> Problem to work on
The records below hold a stretch from the line with "Click the Base12" through the line with "Select the CRFL"; return exactly those lines, ends included, and nothing more.

> Input material
+ + + + + + +

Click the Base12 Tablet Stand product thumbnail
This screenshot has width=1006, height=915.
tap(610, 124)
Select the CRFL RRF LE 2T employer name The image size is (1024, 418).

+ + + + + + +

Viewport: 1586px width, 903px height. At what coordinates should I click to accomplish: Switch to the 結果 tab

+ + + + + + +

> Your solution
Click the Base12 Tablet Stand product thumbnail
This screenshot has width=1006, height=915.
tap(610, 124)
Select the CRFL RRF LE 2T employer name The image size is (1024, 418).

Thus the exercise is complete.